→ EXERCISE AIM
The listing should be printed again without a single change.

→ INFORMATION GIVEN
※

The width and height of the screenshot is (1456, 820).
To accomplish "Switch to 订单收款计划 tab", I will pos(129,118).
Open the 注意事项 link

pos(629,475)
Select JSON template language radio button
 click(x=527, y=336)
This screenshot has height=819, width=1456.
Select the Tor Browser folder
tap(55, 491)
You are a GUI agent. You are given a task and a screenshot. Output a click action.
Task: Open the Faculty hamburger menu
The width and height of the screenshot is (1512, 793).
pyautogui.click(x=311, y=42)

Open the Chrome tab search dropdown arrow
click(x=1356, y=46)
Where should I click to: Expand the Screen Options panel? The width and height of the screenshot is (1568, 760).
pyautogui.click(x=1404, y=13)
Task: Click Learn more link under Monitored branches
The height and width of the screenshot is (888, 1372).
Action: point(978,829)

※

→ TASK OUTPUT
The width and height of the screenshot is (1456, 820).
To accomplish "Switch to 订单收款计划 tab", I will pos(129,118).
Open the 注意事项 link

pos(629,475)
Select JSON template language radio button
 click(x=527, y=336)
This screenshot has height=819, width=1456.
Select the Tor Browser folder
tap(55, 491)
You are a GUI agent. You are given a task and a screenshot. Output a click action.
Task: Open the Faculty hamburger menu
The width and height of the screenshot is (1512, 793).
pyautogui.click(x=311, y=42)

Open the Chrome tab search dropdown arrow
click(x=1356, y=46)
Where should I click to: Expand the Screen Options panel? The width and height of the screenshot is (1568, 760).
pyautogui.click(x=1404, y=13)
Task: Click Learn more link under Monitored branches
The height and width of the screenshot is (888, 1372).
Action: point(978,829)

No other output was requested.